* Extracted records:
━━━━━━━━
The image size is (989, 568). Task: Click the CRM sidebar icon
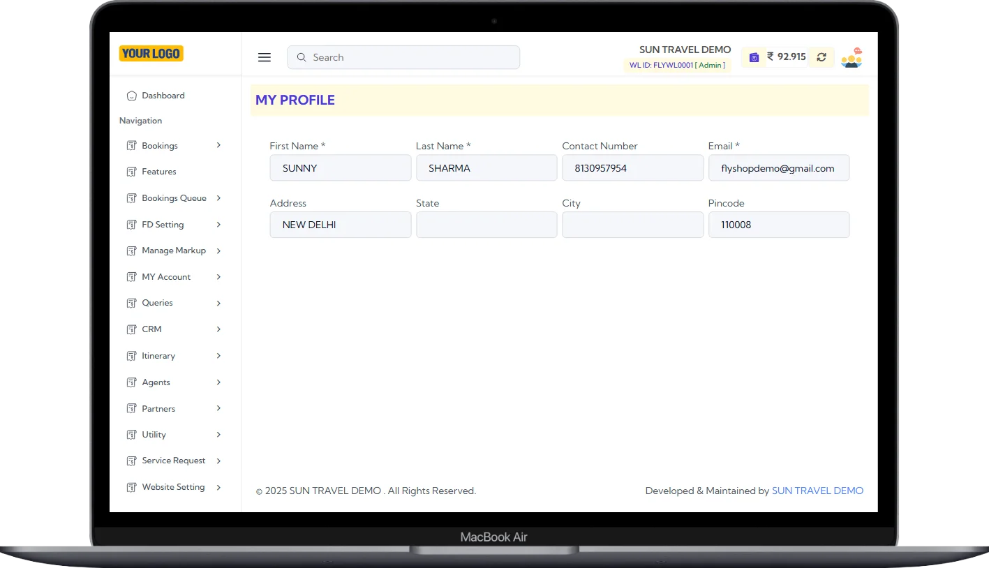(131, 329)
━━━━━━━━
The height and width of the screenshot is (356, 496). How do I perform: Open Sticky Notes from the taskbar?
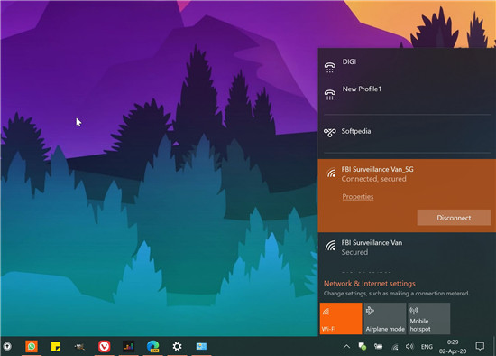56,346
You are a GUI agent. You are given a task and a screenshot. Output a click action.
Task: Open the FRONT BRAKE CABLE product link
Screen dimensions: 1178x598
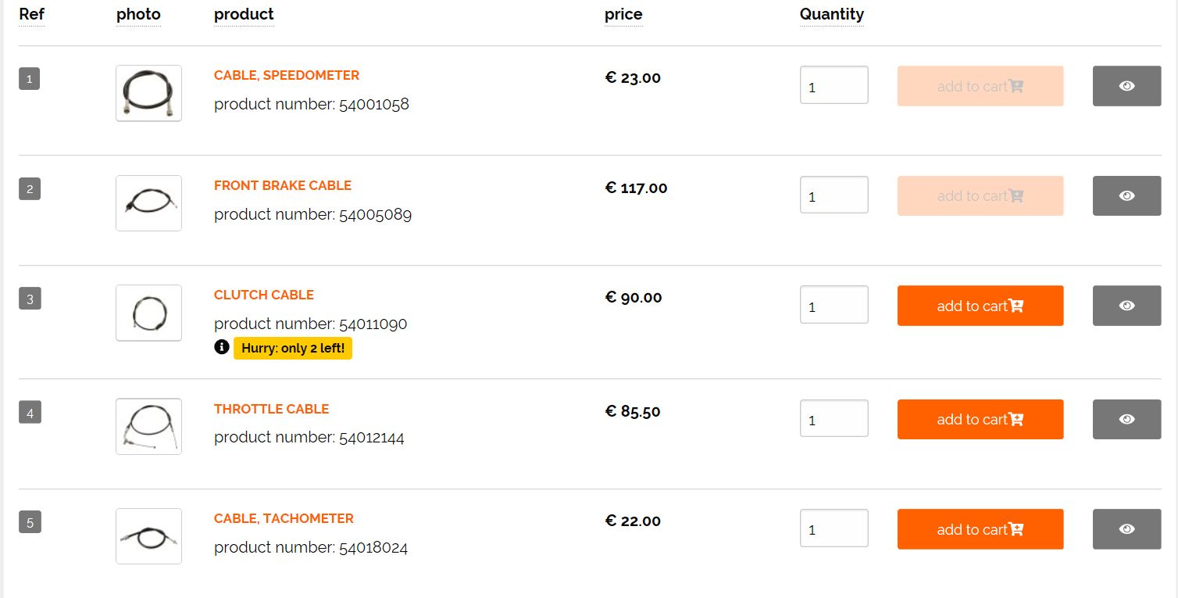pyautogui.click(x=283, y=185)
━━━━━━━━
* What the task requires:
Starting at the line containing "The height and" and finishing at the line containing "Task: Open the FRONT BRAKE CABLE product link", return those lines exactly as they appear above, without the pictures.

* Answer to this problem:
The height and width of the screenshot is (356, 496). How do I perform: Open Sticky Notes from the taskbar?
56,346
You are a GUI agent. You are given a task and a screenshot. Output a click action.
Task: Open the FRONT BRAKE CABLE product link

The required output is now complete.